TDR and VRAM lost handling in KMD (v2)

Thu Oct 12 09:44:42 UTC 2017

On 12.10.2017 11:35, Michel Dänzer wrote:
> On 12/10/17 11:23 AM, Christian König wrote:
>> Am 12.10.2017 um 11:10 schrieb Nicolai Hähnle:
>>> On 12.10.2017 10:49, Christian König wrote:
>>>>> However, !guilty && ctx->reset_counter != adev->reset_counter does
>>>>> not imply that the context was lost.
>>>>>
>>>>> The way I understand it, we should return AMDGPU_CTX_INNOCENT_RESET
>>>>> if !guilty && ctx->vram_lost_counter != adev->vram_lost_counter.
>>>>>
>>>>> As far as I understand it, the case of !guilty && ctx->reset_counter
>>>>> != adev->reset_counter && ctx->vram_lost_counter ==
>>>>> adev->vram_lost_counter should return AMDGPU_CTX_NO_RESET, because a
>>>>> GPU reset occurred, but it didn't affect our context.
>>>> I disagree on that.
>>>>
>>>> AMDGPU_CTX_INNOCENT_RESET just means what it does currently, there
>>>> was a reset but we haven't been causing it.
>>>>
>>>> That the OpenGL extension is specified otherwise is unfortunate, but
>>>> I think we shouldn't use that for the kernel interface here.
>>> Two counterpoints:
>>>
>>> 1. Why should any application care that there was a reset while it was
>>> idle? The OpenGL behavior is what makes sense.
>>
>> The application is certainly not interest if a reset happened or not,
>> but I though that the driver stack might be.
>>
>>>
>>> 2. AMDGPU_CTX_INNOCENT_RESET doesn't actually mean anything today
>>> because we never return it :)
>>>
>>
>> Good point.
>>
>>> amdgpu_ctx_query only ever returns AMDGPU_CTX_UNKNOWN_RESET, which is
>>> in line with the OpenGL spec: we're conservatively returning that a
>>> reset happened because we don't know whether the context was affected,
>>> and we return UNKNOWN because we also don't know whether the context
>>> was guilty or not.
>>>
>>> Returning AMDGPU_CTX_NO_RESET in the case of !guilty &&
>>> ctx->vram_lost_counter == adev->vram_lost_counter is simply a
>>> refinement and improvement of the current, overly conservative behavior.
>>
>> Ok let's reenumerate what I think the different return values should mean:
>>
>> * AMDGPU_CTX_GUILTY_RESET
>>
>> guilty is set to true for this context.
>>
>> * AMDGPU_CTX_INNOCENT_RESET
>>
>> guilty is not set and vram_lost_counter has changed.
>>
>> * AMDGPU_CTX_UNKNOWN_RESET
>>
>> guilty is not set and vram_lost_counter has not changed, but
>> gpu_reset_counter has changed.
> 
> I don't understand the distinction you're proposing between
> AMDGPU_CTX_INNOCENT_RESET and AMDGPU_CTX_UNKNOWN_RESET. I think both
> cases you're describing should return either AMDGPU_CTX_INNOCENT_RESET,
> if the value of guilty is reliable, or AMDGPU_CTX_UNKNOWN_RESET if it's not.
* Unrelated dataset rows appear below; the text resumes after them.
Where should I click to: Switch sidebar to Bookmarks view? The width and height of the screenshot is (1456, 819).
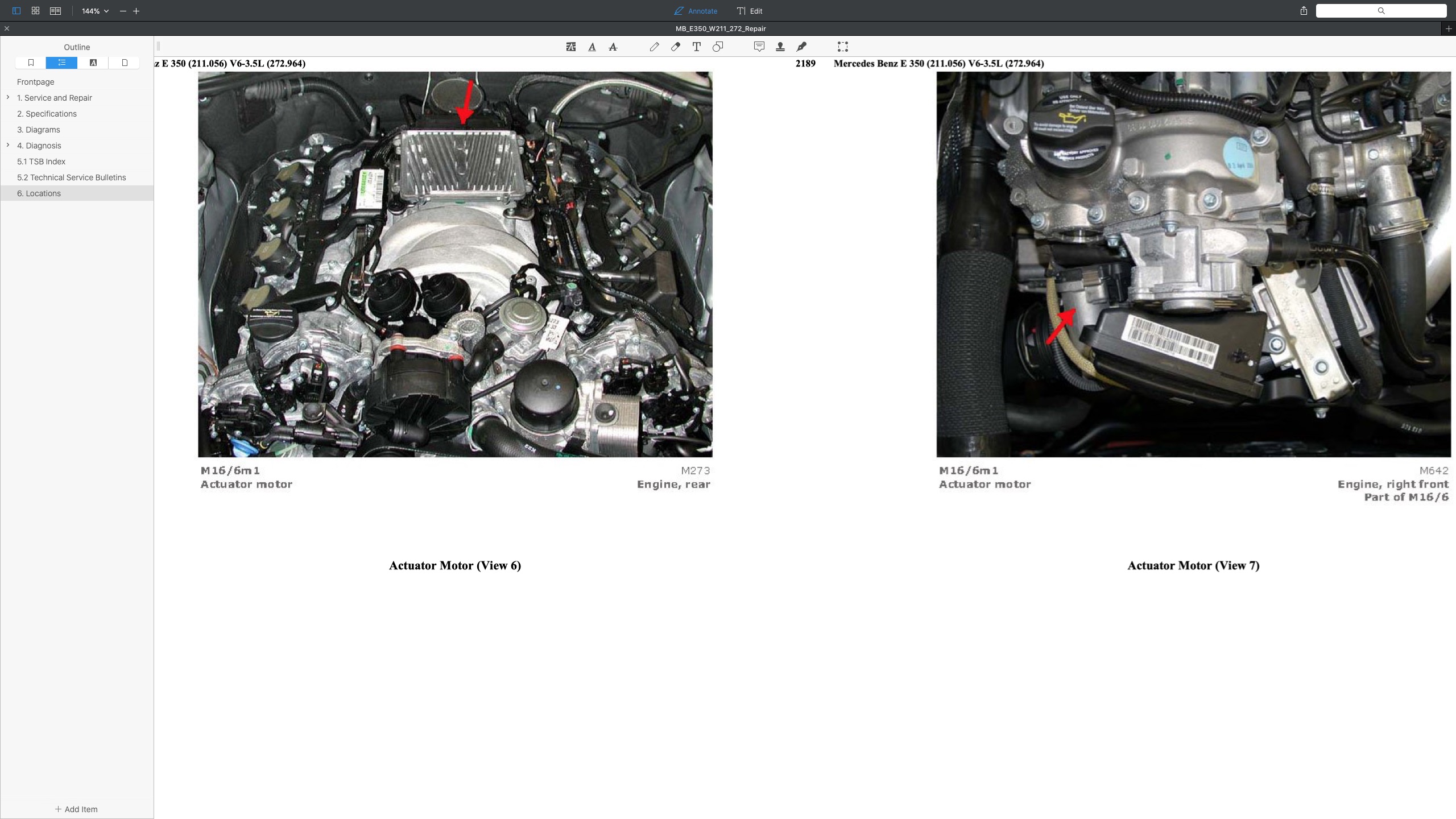pos(30,63)

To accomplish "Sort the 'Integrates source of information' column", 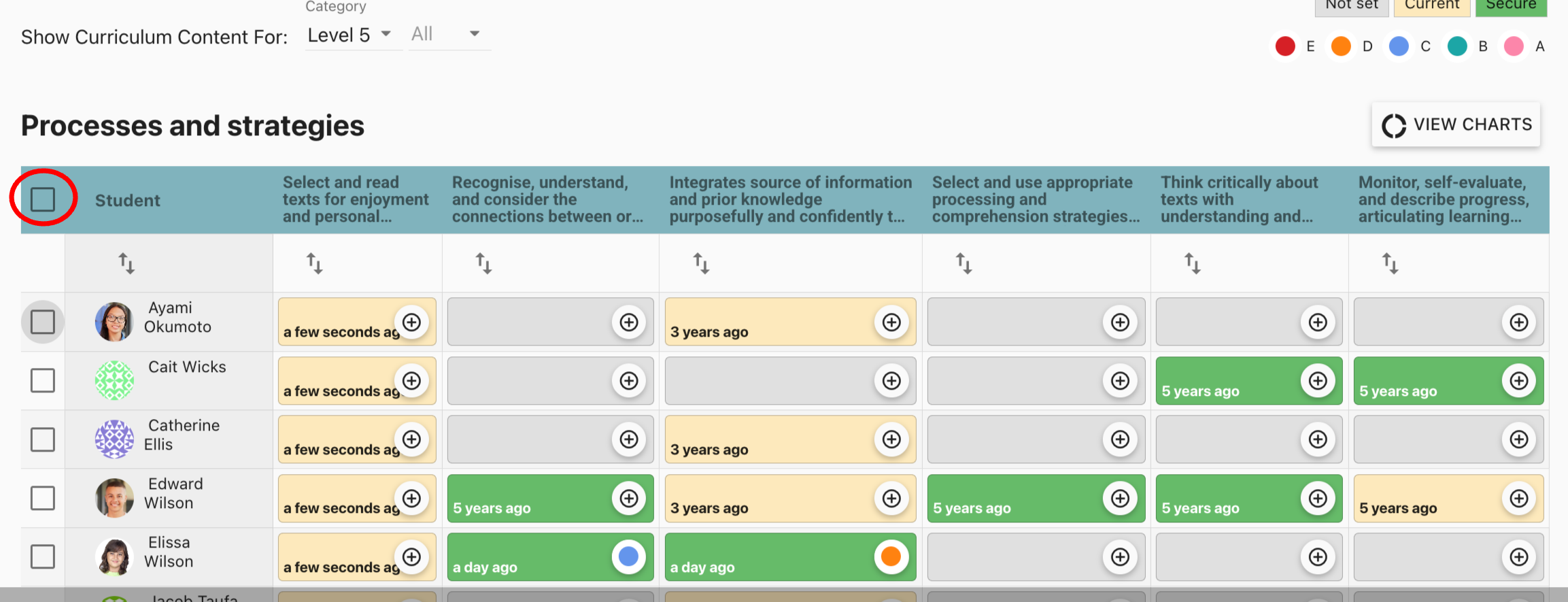I will click(701, 263).
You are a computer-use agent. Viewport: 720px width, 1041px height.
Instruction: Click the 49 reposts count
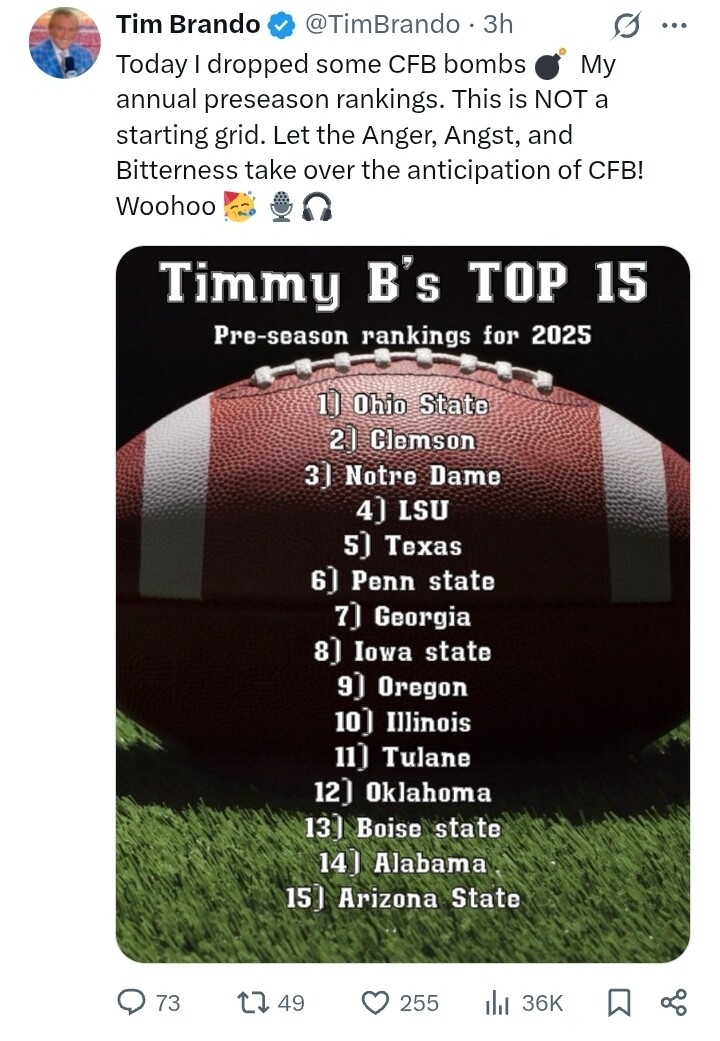291,1002
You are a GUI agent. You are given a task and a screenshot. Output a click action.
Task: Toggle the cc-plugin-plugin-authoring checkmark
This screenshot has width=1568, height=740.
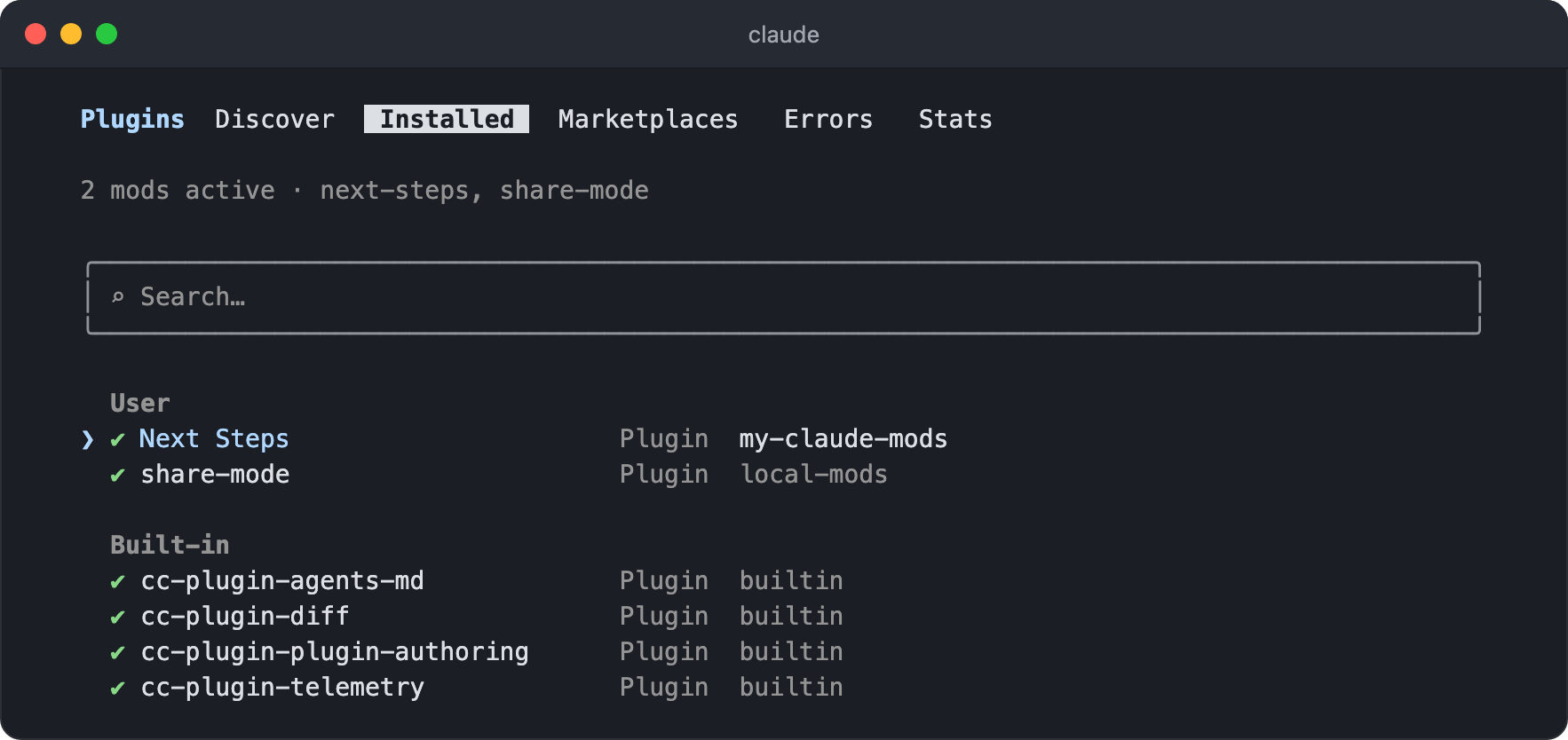[x=117, y=652]
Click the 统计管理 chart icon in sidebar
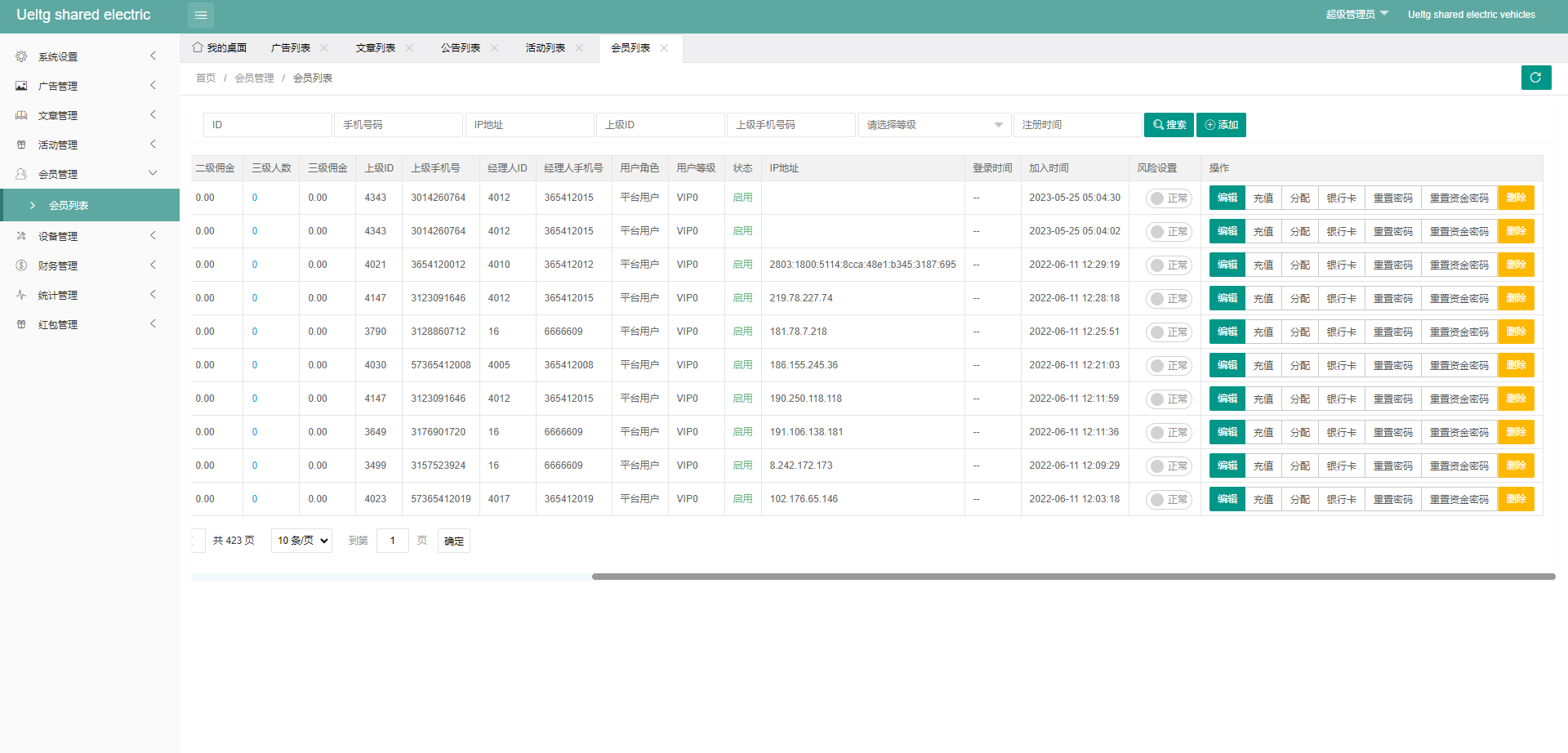 21,295
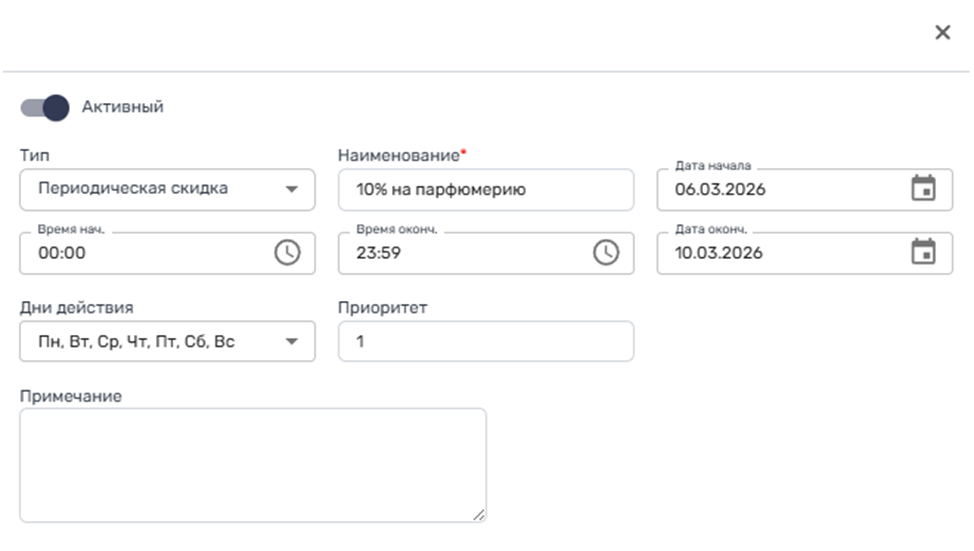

I think it'd make more sense if it was called "AMDGPU_CTX_UNAFFECTED_RESET".

So:
- AMDGPU_CTX_GUILTY_RESET --> the context was affected by a reset, and 
we know that it's the context's fault
- AMDGPU_CTX_INNOCENT_RESET --> the context was affected by a reset, and 
we know that it *wasn't* the context's fault (no context job active)
- AMDGPU_CTX_UNKNOWN_RESET --> the context was affected by a reset, and 
we don't know who's responsible (this could be returned in the unlikely 
case where context A's gfx job has not yet finished, but context B's gfx 
job has already started; it could be the fault of A, it could be the 
fault of B -- which somehow manages to hang a part of the hardware that 
then prevents A's job from finishing -- or it could be both; but it's a 
bit academic)
- AMDGPU_CTX_UNAFFECTED_RESET --> there was a reset, but this context 
wasn't affected

This last value would currently just be discarded by Mesa (because we 
should only disturb applications when we have to), but perhaps somebody 
else could find it useful?

Cheers,
Nicolai